13.4k Views Asked by At

I'm trying to move a project from its current monolithic state to microservices architecture. The project is in Node.js, so I've started looking into Seneca.js, especially with its seneca-mesh module. Moving image manipulation (crop, resize, etc.) into a microservice seemed the most sensible first step, since it drastically slows down my application now.

When the application is monolithic, there is no problem in passing certain files into file-manipulation logic — just read it from local storage disk. With microsevices, however, if we keep in mind scalability, it becomes more difficult. Of course, I could build an image manipulation microservice, scale it up within the same host machine, and share directories I need between it, so they, too, can read from a local disk.

What if I want a truly scalable microservice, that can be run and scaled on different machines with different IP-adresses that don't share the same filesystem? I thought that maybe I could take advantage of Node's streaming API and send these files back and forth via HTTP or TCP or sockets or you name it.

As far as I've learned, Seneca.js cannot do it the right way. Of course, I could send a file from the main app to image manipulation service via Seneca.js like so:

fs.createReadStream('/files/hello.jpg')
  .on('data', function(data) {
    seneca.act({ role: 'file', cmd: 'chunk', data: data }, cb);
  })
  .on('end', function(err) {
    seneca.act({ role: 'file', cmd: 'end' });
  })
  .on('error', function(err) {
    seneca.act({ role: 'test', cmd: 'error' });
  });

And receive it in chunks:

seneca.add({ role: 'file', cmd: 'chunk' }, writeToFileCb);
seneca.add({ role: 'file', cmd: 'end' }, endFileWriteCb);

But this approach seems ugly and wheel-reinventive.

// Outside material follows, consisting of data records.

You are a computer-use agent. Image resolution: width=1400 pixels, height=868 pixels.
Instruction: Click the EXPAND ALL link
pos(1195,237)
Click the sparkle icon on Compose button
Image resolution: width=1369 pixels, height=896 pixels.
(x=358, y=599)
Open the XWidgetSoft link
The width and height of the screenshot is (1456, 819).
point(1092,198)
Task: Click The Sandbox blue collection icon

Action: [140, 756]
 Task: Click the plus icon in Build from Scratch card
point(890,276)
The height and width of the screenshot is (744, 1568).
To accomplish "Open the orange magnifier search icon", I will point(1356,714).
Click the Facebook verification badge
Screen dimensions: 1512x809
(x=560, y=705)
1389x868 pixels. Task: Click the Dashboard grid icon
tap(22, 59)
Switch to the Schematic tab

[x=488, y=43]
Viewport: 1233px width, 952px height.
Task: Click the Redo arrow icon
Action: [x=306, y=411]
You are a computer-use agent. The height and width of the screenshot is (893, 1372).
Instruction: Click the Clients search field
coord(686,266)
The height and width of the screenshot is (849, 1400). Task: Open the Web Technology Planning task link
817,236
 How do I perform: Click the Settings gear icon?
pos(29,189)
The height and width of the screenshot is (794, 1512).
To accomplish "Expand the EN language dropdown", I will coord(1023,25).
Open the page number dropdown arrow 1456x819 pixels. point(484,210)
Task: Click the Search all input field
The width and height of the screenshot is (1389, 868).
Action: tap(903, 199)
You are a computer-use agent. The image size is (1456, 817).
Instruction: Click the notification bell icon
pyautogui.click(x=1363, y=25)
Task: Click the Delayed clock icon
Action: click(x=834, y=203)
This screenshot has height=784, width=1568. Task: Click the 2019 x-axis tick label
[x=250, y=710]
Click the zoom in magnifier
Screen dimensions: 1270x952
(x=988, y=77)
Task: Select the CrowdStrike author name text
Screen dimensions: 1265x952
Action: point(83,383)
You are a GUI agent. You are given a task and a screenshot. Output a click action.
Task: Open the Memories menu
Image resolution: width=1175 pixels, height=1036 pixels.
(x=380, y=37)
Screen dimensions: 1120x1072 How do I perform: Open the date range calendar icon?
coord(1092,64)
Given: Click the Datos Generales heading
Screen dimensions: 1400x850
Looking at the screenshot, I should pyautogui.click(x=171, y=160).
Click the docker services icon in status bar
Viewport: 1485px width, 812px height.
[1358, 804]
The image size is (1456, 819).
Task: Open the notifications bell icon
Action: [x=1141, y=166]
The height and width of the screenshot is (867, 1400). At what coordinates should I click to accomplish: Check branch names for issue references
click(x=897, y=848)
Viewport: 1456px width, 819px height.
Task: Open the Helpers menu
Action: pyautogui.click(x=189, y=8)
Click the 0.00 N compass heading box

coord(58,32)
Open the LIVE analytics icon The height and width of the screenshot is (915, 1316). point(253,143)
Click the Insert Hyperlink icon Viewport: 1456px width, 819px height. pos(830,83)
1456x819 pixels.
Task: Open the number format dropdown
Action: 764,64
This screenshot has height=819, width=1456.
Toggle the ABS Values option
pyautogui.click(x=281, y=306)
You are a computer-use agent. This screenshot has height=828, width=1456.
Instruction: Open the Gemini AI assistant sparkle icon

Another way would be to come up with some HTTP server and send files as multipart/form-data or application/octet-stream, like so:

fs.createReadStream('file.json')
  .pipe(request.post('http://image-manipulator'))

But this means reinventing the framework for microservice communication. All in all, I ask for advice on file sharing between distributed microservices and possible frameworks for this.

2

There are 2 best solutions below

2
On

If you are approaching a microservice architecture, you should think of a microservice for managing files! Don't stream files around if you are microservice environment. For example you might create a FileManagerService with an API exposed for with CRUD implementation and only use seneca act/add for serving the important data ... file-url, size, etc..

5
On

If you use Seneca I strongly recommend to read The Tao of Microservices, by Richard Rodger the author of Seneca himself.

He addresses directly your question this way (Chapter 3 Section 15):

Bandwith matters.

The networked nature of microservices systems means that they are very vulnerable to bandwidth limitations. Even if you start out with a plentiful supply, you must adopt a mentality of scarcity. Misbehaving microservices can easily cause an internally generated denial-of-service attack. Keep your messages small and lean. Do not use them to send much actual data, send references to bulk data storage instead. [...]

To send images between services, do not send the image binary data, send a URL pointing the image.

Back to your specific case, you should use a service that allows you to store/retrieve files, and pass only the URL of the files in the messages between your Seneca services. It is not trivial to build such a system in a pure distributed fashion, so I would rather use AWS S3 or equivalent.